*Estratto:*
Nonostante il quadro sia giunto fino a noi globalmente integro, alcuni dettagli pittorici, come la tonalità della veste, sarebbero apparsi diversamente in origine a causa dell’interazione delle vernici, distribuite strato su strato dai restauri che la tavola subì nel corso del tempo, come ricordò nel 1625 Cassiano del Pozzo: “il vestito […] è stato da certa vernice datale così malconcio che non si distingue troppo bene”. Ci si stupirebbe se si immaginasse una Monna Lisa vestita di colori più vividi e contornata da sfumature cromatiche più brillanti.

*Materiale raccolto:*
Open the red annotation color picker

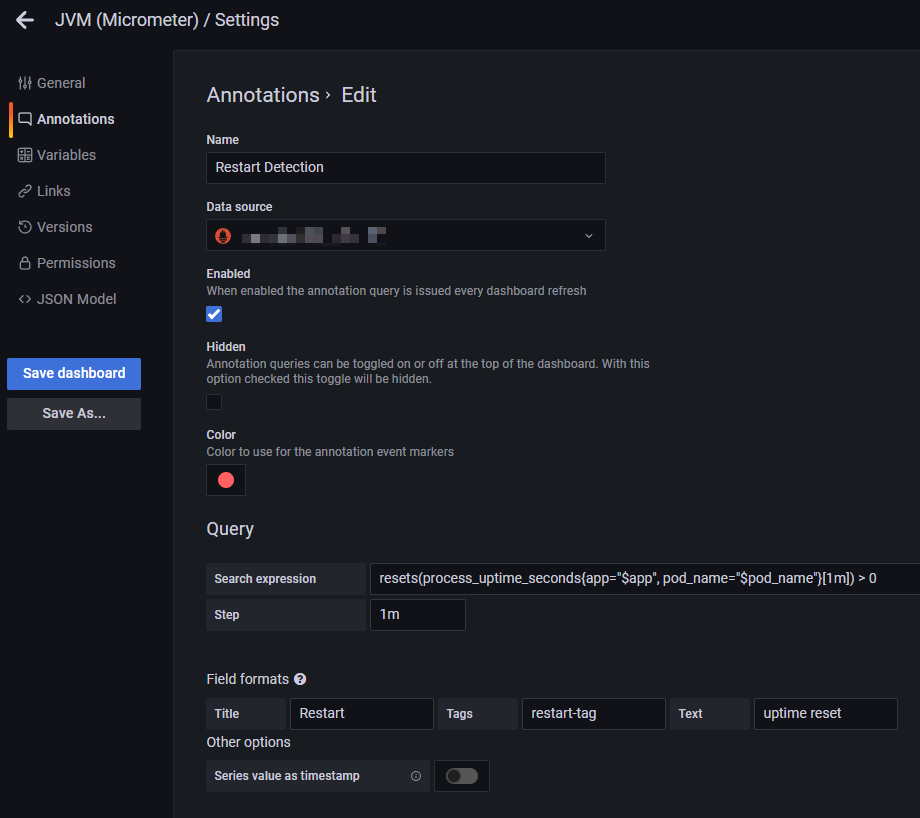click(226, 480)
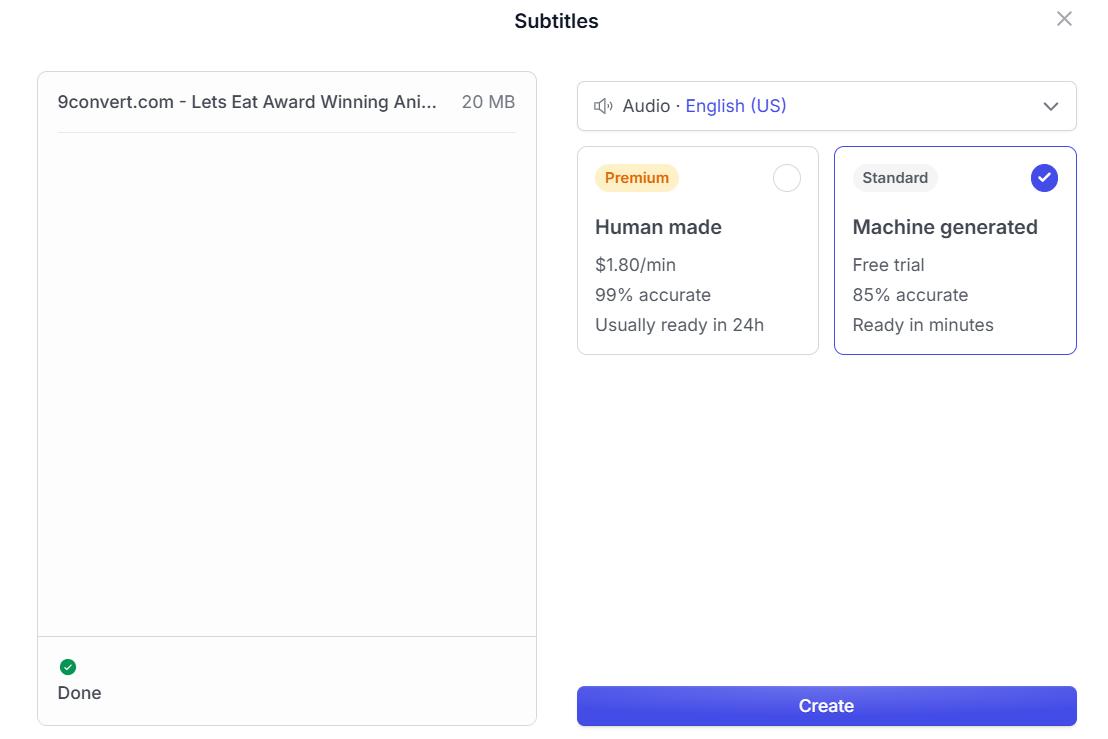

*Consegna:*
Ricopia per intero l'estratto sulla Monna Lisa, senza cambiare nulla. Per questo lavoro l'elenco non serve.

*Risposta completa:*
Nonostante il quadro sia giunto fino a noi globalmente integro, alcuni dettagli pittorici, come la tonalità della veste, sarebbero apparsi diversamente in origine a causa dell’interazione delle vernici, distribuite strato su strato dai restauri che la tavola subì nel corso del tempo, come ricordò nel 1625 Cassiano del Pozzo: “il vestito […] è stato da certa vernice datale così malconcio che non si distingue troppo bene”. Ci si stupirebbe se si immaginasse una Monna Lisa vestita di colori più vividi e contornata da sfumature cromatiche più brillanti.